* Problem: Only one stretch of the data below is needed: the line with "This screenshot has width=186, height=211." through the last line. Output it exactly and drop the pictures.

* Given records:
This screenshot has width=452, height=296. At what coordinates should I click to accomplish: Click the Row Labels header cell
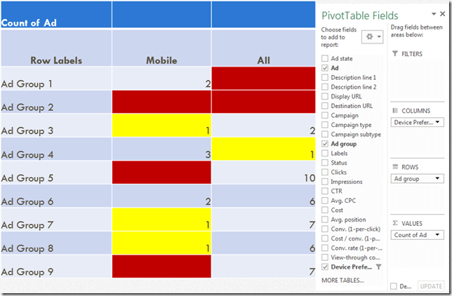(x=55, y=60)
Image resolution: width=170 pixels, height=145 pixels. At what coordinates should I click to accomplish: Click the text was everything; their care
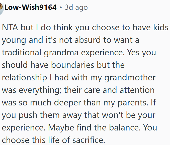point(51,90)
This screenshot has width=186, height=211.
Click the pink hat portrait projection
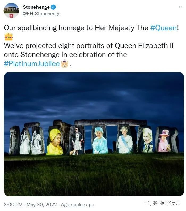coord(164,140)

* Answer to this problem:
This screenshot has width=186, height=211.
Click the pink hat portrait projection
coord(164,140)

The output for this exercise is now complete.